While Dubas had some head-scratching moments leading the Leafs, we can’t forget about he swung and made contact. Signing Tavares, trading for Jake Muzzin and Jack Campbell, going for it last season with Ryan O’Reilly and company, and Leafs fans can thank him for Matthew Knies, who looks like he’ll be a top-six forward for years to come. Dubas was a breath of fresh air for the Maple Leafs after having to play for the drill sergeant, Lou Lamoriello. ‘Uncle Lou’ didn’t want players to have fun, there were rules all over the place on dress code and music and hiring Sheldon Keefe to replace Mike Babcock is also something Dubas can hang his hat on. He made it fun to play hockey in Toronto and his passion and personal touch are things the players and staff appreciated tremendously.
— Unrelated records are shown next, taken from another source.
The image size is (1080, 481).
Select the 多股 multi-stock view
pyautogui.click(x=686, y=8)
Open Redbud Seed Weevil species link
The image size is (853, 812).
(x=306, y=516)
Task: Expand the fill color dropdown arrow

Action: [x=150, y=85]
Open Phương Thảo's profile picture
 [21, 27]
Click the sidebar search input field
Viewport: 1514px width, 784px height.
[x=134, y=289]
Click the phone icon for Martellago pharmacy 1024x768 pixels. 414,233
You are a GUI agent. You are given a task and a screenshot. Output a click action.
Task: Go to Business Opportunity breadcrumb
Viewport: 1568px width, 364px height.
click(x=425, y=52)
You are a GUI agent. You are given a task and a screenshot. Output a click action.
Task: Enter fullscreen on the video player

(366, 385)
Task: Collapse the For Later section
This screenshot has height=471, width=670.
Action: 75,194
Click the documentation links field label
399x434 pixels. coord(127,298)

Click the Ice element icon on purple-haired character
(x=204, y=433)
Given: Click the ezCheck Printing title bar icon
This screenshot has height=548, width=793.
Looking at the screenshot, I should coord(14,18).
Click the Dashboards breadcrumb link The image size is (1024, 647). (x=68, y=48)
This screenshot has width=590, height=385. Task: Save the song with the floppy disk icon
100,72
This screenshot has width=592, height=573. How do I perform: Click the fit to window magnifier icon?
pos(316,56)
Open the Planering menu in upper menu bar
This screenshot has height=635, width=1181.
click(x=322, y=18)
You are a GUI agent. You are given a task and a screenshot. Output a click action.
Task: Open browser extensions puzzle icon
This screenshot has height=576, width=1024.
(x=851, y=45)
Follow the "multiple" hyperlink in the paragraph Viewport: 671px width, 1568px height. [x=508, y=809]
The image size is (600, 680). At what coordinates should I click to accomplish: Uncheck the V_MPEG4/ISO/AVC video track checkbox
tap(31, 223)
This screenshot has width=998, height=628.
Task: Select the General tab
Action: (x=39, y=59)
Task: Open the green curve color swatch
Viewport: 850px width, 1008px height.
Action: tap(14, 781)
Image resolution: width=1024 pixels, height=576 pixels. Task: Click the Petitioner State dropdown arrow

The Maple Leafs are set up for success and Dubas is a massive reason why. Complain all you want about the contracts, but elite players make elite money and William Nylander’s $6.9 million AAV looks really good right about now. It’s a good thing Dubas waited him out, isn’t it?
It’s going to be nice for the Leafs to catch up with their old boss in Pittsburgh. It’s easy to tell he’s missed and the unexpected break up seems to be a deep cut that has yet to fully heal for the players. While the Leaf players are looking forward to the stop and chat, somebody needs to have the camera rolling if Shanahan walks into the building.